[Data for locating visible targets]
————————
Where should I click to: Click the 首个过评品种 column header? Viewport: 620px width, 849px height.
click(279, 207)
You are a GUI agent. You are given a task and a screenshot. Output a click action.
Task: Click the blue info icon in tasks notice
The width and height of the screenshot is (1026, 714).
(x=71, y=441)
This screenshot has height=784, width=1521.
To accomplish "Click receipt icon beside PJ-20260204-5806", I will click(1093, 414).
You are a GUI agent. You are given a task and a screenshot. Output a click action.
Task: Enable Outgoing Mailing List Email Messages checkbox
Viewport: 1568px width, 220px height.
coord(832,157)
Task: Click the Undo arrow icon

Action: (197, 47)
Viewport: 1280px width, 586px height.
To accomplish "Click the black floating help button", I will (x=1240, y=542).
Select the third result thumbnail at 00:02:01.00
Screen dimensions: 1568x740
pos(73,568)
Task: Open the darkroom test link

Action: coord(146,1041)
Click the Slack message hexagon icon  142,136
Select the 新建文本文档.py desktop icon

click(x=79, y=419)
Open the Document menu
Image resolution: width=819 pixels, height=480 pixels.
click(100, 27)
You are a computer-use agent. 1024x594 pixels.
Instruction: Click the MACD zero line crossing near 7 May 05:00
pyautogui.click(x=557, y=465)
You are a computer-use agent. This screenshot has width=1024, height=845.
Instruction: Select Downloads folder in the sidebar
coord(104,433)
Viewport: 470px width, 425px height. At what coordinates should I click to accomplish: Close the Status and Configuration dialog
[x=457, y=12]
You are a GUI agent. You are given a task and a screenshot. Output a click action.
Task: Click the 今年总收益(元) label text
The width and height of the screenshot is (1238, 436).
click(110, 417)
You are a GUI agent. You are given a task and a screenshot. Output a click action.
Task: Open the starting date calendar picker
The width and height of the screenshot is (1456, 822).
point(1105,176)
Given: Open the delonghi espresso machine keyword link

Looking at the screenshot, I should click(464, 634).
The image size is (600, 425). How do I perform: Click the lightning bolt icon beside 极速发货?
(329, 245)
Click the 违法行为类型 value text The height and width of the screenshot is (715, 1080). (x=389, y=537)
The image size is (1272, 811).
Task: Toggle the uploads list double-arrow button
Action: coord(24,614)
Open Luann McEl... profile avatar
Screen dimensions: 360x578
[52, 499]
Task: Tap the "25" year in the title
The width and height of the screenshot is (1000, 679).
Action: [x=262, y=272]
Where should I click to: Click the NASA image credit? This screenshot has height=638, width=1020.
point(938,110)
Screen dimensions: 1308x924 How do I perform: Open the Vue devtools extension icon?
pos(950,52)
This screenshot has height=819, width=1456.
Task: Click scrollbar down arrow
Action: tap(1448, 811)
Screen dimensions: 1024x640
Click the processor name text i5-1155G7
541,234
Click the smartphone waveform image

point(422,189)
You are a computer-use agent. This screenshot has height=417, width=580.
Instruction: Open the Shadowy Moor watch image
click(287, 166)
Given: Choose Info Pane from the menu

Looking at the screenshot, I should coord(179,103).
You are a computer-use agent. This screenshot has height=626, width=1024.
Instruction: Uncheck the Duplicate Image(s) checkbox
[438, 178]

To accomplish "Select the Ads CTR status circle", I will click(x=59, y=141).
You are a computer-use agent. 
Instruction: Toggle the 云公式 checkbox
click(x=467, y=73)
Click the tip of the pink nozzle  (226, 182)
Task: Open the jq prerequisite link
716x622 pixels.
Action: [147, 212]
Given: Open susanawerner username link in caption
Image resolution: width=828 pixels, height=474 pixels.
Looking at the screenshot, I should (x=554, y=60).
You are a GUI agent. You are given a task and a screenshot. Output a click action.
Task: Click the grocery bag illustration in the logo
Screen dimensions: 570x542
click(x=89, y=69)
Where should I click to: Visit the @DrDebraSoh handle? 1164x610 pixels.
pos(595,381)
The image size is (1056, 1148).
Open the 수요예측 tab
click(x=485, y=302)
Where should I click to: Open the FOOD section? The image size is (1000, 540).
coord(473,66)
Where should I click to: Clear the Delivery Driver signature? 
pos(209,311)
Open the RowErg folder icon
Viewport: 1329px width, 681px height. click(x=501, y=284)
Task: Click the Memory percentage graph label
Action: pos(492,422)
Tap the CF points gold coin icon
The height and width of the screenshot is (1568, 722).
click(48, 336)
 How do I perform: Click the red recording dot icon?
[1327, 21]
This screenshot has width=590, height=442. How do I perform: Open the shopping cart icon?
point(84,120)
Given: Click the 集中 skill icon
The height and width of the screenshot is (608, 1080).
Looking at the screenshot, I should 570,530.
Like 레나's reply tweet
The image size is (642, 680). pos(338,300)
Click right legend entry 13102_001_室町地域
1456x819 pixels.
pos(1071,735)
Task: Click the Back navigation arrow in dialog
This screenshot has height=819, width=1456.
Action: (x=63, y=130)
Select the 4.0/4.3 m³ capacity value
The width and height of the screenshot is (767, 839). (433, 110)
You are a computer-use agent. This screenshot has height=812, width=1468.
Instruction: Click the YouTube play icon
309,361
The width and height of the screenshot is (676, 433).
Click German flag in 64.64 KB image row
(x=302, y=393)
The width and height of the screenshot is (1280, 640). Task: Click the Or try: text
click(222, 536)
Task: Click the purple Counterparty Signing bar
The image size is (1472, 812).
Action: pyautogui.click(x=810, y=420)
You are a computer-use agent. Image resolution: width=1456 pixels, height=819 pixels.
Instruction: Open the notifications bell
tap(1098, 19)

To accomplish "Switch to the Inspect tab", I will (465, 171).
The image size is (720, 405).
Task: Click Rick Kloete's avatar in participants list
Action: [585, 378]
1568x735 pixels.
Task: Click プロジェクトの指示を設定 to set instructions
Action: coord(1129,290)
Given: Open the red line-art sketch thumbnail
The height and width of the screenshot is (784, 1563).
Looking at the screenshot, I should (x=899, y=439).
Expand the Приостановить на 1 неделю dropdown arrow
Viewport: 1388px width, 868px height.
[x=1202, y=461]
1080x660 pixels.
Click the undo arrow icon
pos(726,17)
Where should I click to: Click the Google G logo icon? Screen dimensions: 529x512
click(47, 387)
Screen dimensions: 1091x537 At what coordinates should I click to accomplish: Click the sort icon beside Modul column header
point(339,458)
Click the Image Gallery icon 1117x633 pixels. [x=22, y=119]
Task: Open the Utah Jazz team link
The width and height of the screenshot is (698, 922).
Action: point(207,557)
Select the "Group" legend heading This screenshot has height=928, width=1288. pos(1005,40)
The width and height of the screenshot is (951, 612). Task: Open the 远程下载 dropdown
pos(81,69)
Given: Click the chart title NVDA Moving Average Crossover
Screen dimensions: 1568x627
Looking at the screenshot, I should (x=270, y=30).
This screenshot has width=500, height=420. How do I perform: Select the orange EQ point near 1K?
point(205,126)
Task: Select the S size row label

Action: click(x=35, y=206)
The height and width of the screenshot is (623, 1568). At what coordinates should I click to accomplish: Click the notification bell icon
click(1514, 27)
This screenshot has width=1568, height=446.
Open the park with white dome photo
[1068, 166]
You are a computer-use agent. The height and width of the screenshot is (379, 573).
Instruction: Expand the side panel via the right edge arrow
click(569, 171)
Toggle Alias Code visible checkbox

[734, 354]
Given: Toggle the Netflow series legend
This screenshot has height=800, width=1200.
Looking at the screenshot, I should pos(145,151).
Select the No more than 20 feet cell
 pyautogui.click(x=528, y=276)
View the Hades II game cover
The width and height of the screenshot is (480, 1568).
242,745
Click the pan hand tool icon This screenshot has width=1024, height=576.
————————
WRITTEN PROBLEM: Print all of the records above again, line for line, with no changes.

SOLUTION FOR THIS TASK:
Where should I click to: Click the 首个过评品种 column header? Viewport: 620px width, 849px height.
click(279, 207)
You are a GUI agent. You are given a task and a screenshot. Output a click action.
Task: Click the blue info icon in tasks notice
The width and height of the screenshot is (1026, 714).
(x=71, y=441)
This screenshot has height=784, width=1521.
To accomplish "Click receipt icon beside PJ-20260204-5806", I will click(1093, 414).
You are a GUI agent. You are given a task and a screenshot. Output a click action.
Task: Enable Outgoing Mailing List Email Messages checkbox
Viewport: 1568px width, 220px height.
coord(832,157)
Task: Click the Undo arrow icon

Action: (197, 47)
Viewport: 1280px width, 586px height.
To accomplish "Click the black floating help button", I will (x=1240, y=542).
Select the third result thumbnail at 00:02:01.00
Screen dimensions: 1568x740
pos(73,568)
Task: Open the darkroom test link

Action: coord(146,1041)
Click the Slack message hexagon icon  142,136
Select the 新建文本文档.py desktop icon

click(x=79, y=419)
Open the Document menu
Image resolution: width=819 pixels, height=480 pixels.
click(100, 27)
You are a computer-use agent. 1024x594 pixels.
Instruction: Click the MACD zero line crossing near 7 May 05:00
pyautogui.click(x=557, y=465)
You are a computer-use agent. This screenshot has width=1024, height=845.
Instruction: Select Downloads folder in the sidebar
coord(104,433)
Viewport: 470px width, 425px height. At what coordinates should I click to accomplish: Close the Status and Configuration dialog
[x=457, y=12]
You are a GUI agent. You are given a task and a screenshot. Output a click action.
Task: Click the 今年总收益(元) label text
The width and height of the screenshot is (1238, 436).
click(110, 417)
You are a GUI agent. You are given a task and a screenshot. Output a click action.
Task: Open the starting date calendar picker
The width and height of the screenshot is (1456, 822).
point(1105,176)
Given: Open the delonghi espresso machine keyword link

Looking at the screenshot, I should click(464, 634).
The image size is (600, 425). How do I perform: Click the lightning bolt icon beside 极速发货?
(329, 245)
Click the 违法行为类型 value text The height and width of the screenshot is (715, 1080). (x=389, y=537)
The image size is (1272, 811).
Task: Toggle the uploads list double-arrow button
Action: coord(24,614)
Open Luann McEl... profile avatar
Screen dimensions: 360x578
[52, 499]
Task: Tap the "25" year in the title
The width and height of the screenshot is (1000, 679).
Action: [x=262, y=272]
Where should I click to: Click the NASA image credit? This screenshot has height=638, width=1020.
point(938,110)
Screen dimensions: 1308x924 How do I perform: Open the Vue devtools extension icon?
pos(950,52)
This screenshot has height=819, width=1456.
Task: Click scrollbar down arrow
Action: tap(1448, 811)
Screen dimensions: 1024x640
Click the processor name text i5-1155G7
541,234
Click the smartphone waveform image

point(422,189)
You are a computer-use agent. This screenshot has height=417, width=580.
Instruction: Open the Shadowy Moor watch image
click(287, 166)
Given: Choose Info Pane from the menu

Looking at the screenshot, I should coord(179,103).
You are a computer-use agent. This screenshot has height=626, width=1024.
Instruction: Uncheck the Duplicate Image(s) checkbox
[438, 178]

To accomplish "Select the Ads CTR status circle", I will click(x=59, y=141).
You are a computer-use agent. 
Instruction: Toggle the 云公式 checkbox
click(x=467, y=73)
Click the tip of the pink nozzle  (226, 182)
Task: Open the jq prerequisite link
716x622 pixels.
Action: [147, 212]
Given: Open susanawerner username link in caption
Image resolution: width=828 pixels, height=474 pixels.
Looking at the screenshot, I should (x=554, y=60).
You are a GUI agent. You are given a task and a screenshot. Output a click action.
Task: Click the grocery bag illustration in the logo
Screen dimensions: 570x542
click(x=89, y=69)
Where should I click to: Visit the @DrDebraSoh handle? 1164x610 pixels.
pos(595,381)
The image size is (1056, 1148).
Open the 수요예측 tab
click(x=485, y=302)
Where should I click to: Open the FOOD section? The image size is (1000, 540).
coord(473,66)
Where should I click to: Clear the Delivery Driver signature? 
pos(209,311)
Open the RowErg folder icon
Viewport: 1329px width, 681px height. click(x=501, y=284)
Task: Click the Memory percentage graph label
Action: pos(492,422)
Tap the CF points gold coin icon
The height and width of the screenshot is (1568, 722).
click(48, 336)
 How do I perform: Click the red recording dot icon?
[1327, 21]
This screenshot has width=590, height=442. How do I perform: Open the shopping cart icon?
point(84,120)
Given: Click the 集中 skill icon
The height and width of the screenshot is (608, 1080).
Looking at the screenshot, I should 570,530.
Like 레나's reply tweet
The image size is (642, 680). pos(338,300)
Click right legend entry 13102_001_室町地域
1456x819 pixels.
pos(1071,735)
Task: Click the Back navigation arrow in dialog
This screenshot has height=819, width=1456.
Action: (x=63, y=130)
Select the 4.0/4.3 m³ capacity value
The width and height of the screenshot is (767, 839). (433, 110)
You are a computer-use agent. This screenshot has height=812, width=1468.
Instruction: Click the YouTube play icon
309,361
The width and height of the screenshot is (676, 433).
Click German flag in 64.64 KB image row
(x=302, y=393)
The width and height of the screenshot is (1280, 640). Task: Click the Or try: text
click(222, 536)
Task: Click the purple Counterparty Signing bar
The image size is (1472, 812).
Action: pyautogui.click(x=810, y=420)
You are a computer-use agent. Image resolution: width=1456 pixels, height=819 pixels.
Instruction: Open the notifications bell
tap(1098, 19)

To accomplish "Switch to the Inspect tab", I will (465, 171).
The image size is (720, 405).
Task: Click Rick Kloete's avatar in participants list
Action: [585, 378]
1568x735 pixels.
Task: Click プロジェクトの指示を設定 to set instructions
Action: coord(1129,290)
Given: Open the red line-art sketch thumbnail
The height and width of the screenshot is (784, 1563).
Looking at the screenshot, I should (x=899, y=439).
Expand the Приостановить на 1 неделю dropdown arrow
Viewport: 1388px width, 868px height.
[x=1202, y=461]
1080x660 pixels.
Click the undo arrow icon
pos(726,17)
Where should I click to: Click the Google G logo icon? Screen dimensions: 529x512
click(47, 387)
Screen dimensions: 1091x537 At what coordinates should I click to accomplish: Click the sort icon beside Modul column header
point(339,458)
Click the Image Gallery icon 1117x633 pixels. [x=22, y=119]
Task: Open the Utah Jazz team link
The width and height of the screenshot is (698, 922).
Action: point(207,557)
Select the "Group" legend heading This screenshot has height=928, width=1288. pos(1005,40)
The width and height of the screenshot is (951, 612). Task: Open the 远程下载 dropdown
pos(81,69)
Given: Click the chart title NVDA Moving Average Crossover
Screen dimensions: 1568x627
Looking at the screenshot, I should (x=270, y=30).
This screenshot has width=500, height=420. How do I perform: Select the orange EQ point near 1K?
point(205,126)
Task: Select the S size row label

Action: click(x=35, y=206)
The height and width of the screenshot is (623, 1568). At what coordinates should I click to accomplish: Click the notification bell icon
click(1514, 27)
This screenshot has width=1568, height=446.
Open the park with white dome photo
[1068, 166]
You are a computer-use agent. The height and width of the screenshot is (379, 573).
Instruction: Expand the side panel via the right edge arrow
click(569, 171)
Toggle Alias Code visible checkbox

[734, 354]
Given: Toggle the Netflow series legend
This screenshot has height=800, width=1200.
Looking at the screenshot, I should pos(145,151).
Select the No more than 20 feet cell
 pyautogui.click(x=528, y=276)
View the Hades II game cover
The width and height of the screenshot is (480, 1568).
242,745
Click the pan hand tool icon This screenshot has width=1024, height=576.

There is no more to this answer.